Rosneft Q1 core earnings beat forecasts

(Adds detail, quote, share price)

* Q1 net profit down 14 pct y/y due to exchange rate

* Free cash flow more than tripled to 121 bln rbls

* Rosneft says Arctic development plan on track

By Vladimir Soldatkin

MOSCOW, April 30 (Reuters) - Rosneft, Russia's No. 1 oil company, said on Wednesday its first-quarter core profit more than doubled, year-on-year, to 289 billion roubles ($8 billion), beating analyst forecasts, on the back of rising sales.

Analysts, polled by Reuters, had expected January-March earnings before interest, taxation, depreciation and amortisation (EBITDA) of 280.7 billion roubles.

The company became the world's largest listed oil producer last year, when it bought the Anglo-Russian TNK-BP (LSE: BP.L - news) oil firm for $55 billion in what some observers see as Russian President Vladimir Putin's strategy of pursuing state capitalism.

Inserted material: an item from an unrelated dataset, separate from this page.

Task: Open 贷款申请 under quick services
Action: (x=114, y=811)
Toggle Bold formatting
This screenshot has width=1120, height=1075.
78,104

After the deal, BP ended up with a 19.75 percent stake in the Kremlin (Berlin: KMLK.BE - news) energy champion. Rosneft, headed by Igor Sechin, a long-standing ally of Putin, borrowed more than $30 billion from banks to finance the TNK-BP purchase.

The company said on Wednesday its free cash flow more than tripled to reach 121 billion roubles in January-March, while net debt declined by 11.5 percent to 1.59 trillion roubles.

Rosneft's first-quarter net income declined by 14 percent to 88 billion roubles due to the impact of a weakening rouble, which it put at 84 billion roubles.

The Russian currency is down some 10 percent against the dollar so far this year.

SANCTIONS

Banking sources said on Tuesday that U.S. sanctions imposed on Sechin earlier this week over the Ukraine crisis are threatening Rosneft's plans to raise around $4 billion of oil prepayment loans.

Markets have largely brushed off the sanctions.

Rosneft's share prices reversed losses after the company published its results and were up 0.1 percent in late trade, in line with the broader market.

Putin said on Tuesday that Moscow saw no need for counter-sanctions against the West but that it could review its contracts with international majors if sanctions continued. Rosneft has deals with Exxon Mobil (TLO: XOM-U.TI - news) , Eni (NYSE: E - news) and Statoil (Xetra: DNQ.DE - news) to tap offshore Arctic resources.

Rosneft aims to drill a first exploratory well in the Arctic Kara Sea, which it plans to develop with Exxon, in August.

"Preparation for drilling the first well in the Kara Sea is unquestionably one of our key projects. Monetisation of Russia's enormous resource potential in the offshore Arctic is the key priority for the company," Sechin said in a statement.